The chromosome 7 paper led Hurst to reëxamine the results of an amniocentesis, for a pregnant woman unrelated to the KE family, that she had reviewed four years earlier. Hurst had found that the fetus had a chromosomal hiccup called a translocation, and she later learned that the child developed speech and language problems strikingly similar to those seen in the KE family. Looking at the results again, she saw that the translocation had occurred in the very same region of chromosome 7 that Fisher had identified. “I phoned up Simon and said, ‘I found you the patient who’s going to get you the gene,’ ” recalls Hurst, adding that she wasn’t serious. But that’s precisely what happened: the translocation in the boy disrupted a gene called FOXP2, which it turned out had been mutated in the 15 members of the KE family who exhibited severe problems.
When Monaco, Fisher, Hurst, and coworkers reported the convergent FOXP2 findings in the October 4, 2001, issue of Nature, it made international headlines–and, more important, announced the start of a new era in speech and language research.
Even then, the scientists knew that FOXP2 does not single-handedly wire the brain for language. In the grand theater of the genome, it is cast as a transcription factor, turning other genes on or off by telling them whether to transcribe their DNA into messenger RNA, which leads to the production of proteins. And FOXP2 has a broad repertoire in embryonic development, playing critical roles in the formation of the lungs, heart, and intestines.
Yet FOXP2 is clearly involved, too, in the molecular pathways behind speech and language. Clinicians in several countries have now reported patients with aberrant FOXP2 genes and KE-like speech and language problems. Geschwind has taken some of the first steps in uncovering the connection between FOXP2 and language. He and Fisher recently studied human fetal brains and neural-cell cultures to identify which genes the FOXP2 protein turns on or off in the brain. They connected FOXP2 to more than 200 genes that control the development of neurons, the release of neurotransmitters that send messages between nerves, and the changes in synapses that underlie learning and memory. Some of these genes will very likely turn out to be involved in speech and language. To sift this genetic river for the gems, Geschwind is zooming in on about 15 genes that also have ties to schizophrenia, as well as 34 genes to which FOXP2 binds in two areas of the brain that other studies have shown are involved with language and speech.
To date, the discovery of FOXP2’s link to speech and language has yielded more questions than answers.
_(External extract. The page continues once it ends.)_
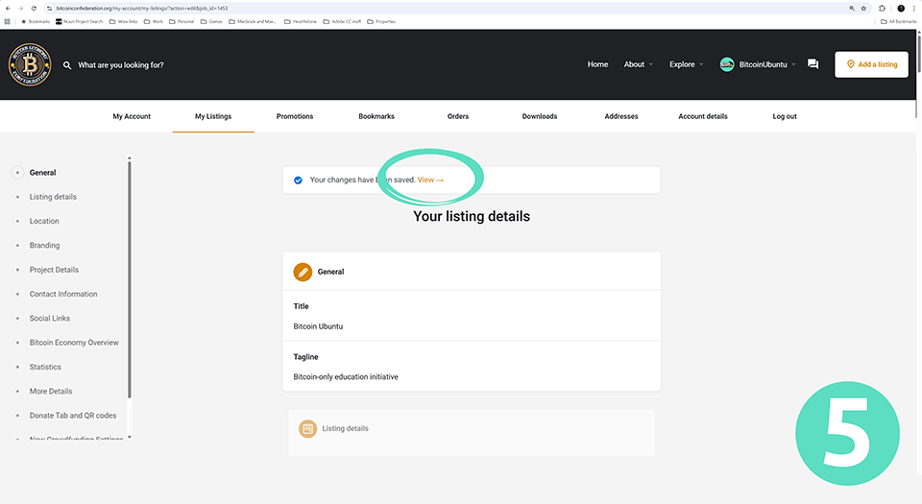Screen dimensions: 922x504
Task: Expand the About dropdown menu
Action: pos(638,64)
But it has kicked open a door that neuroscientists had been knocking on for over a century.
The Knotty Mind
In 1861, Pierre Paul Broca came to a meeting of the Anthropological Society of Paris with another man’s brain. Broca, a surgeon and neurologist who was the society’s founder, had retrieved the brain from an unusual patient who had been hospitalized for 30 years. The patient was known as Tan because he would answer “Tan, tan” to any question put to him. He eventually lost the ability to speak altogether, although he understood almost everything he heard. Broca first met Tan only five days before his death, when he arrived in the surgery unit because of a massive, gangrenous infection. On autopsy, Broca found that Tan’s brain contained a number of lesions, the most extensive and oldest of which was in the middle of the left frontal lobe. Broca asserted that this damage caused Tan’s loss of speech.
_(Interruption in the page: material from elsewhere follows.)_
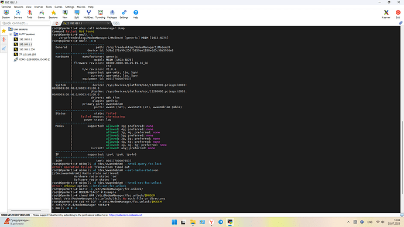Click the Quick connect input field

(x=25, y=23)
Thirteen years later, the German physician Carl Wernicke described the brain of a stroke patient who could speak but had immense difficulty understanding what was said to him. Again, a lesion in the left hemisphere stood out, although it was farther back, near the intersection of the temporal and parietal lobes.
As Geschwind explains the importance of what are now known as Broca’s and Wernicke’s areas, he points out the cerebral real estate they occupy on the plastic brain he has finally assembled. Subsequent research has shown that both areas do play critical roles in speech and language. Though damage to either does not always cause problems, the neural circuitry for speech typically runs along the left Sylvian fissure–a sort of neural Grand Canyon that stretches from Broca’s area to Wernicke’s.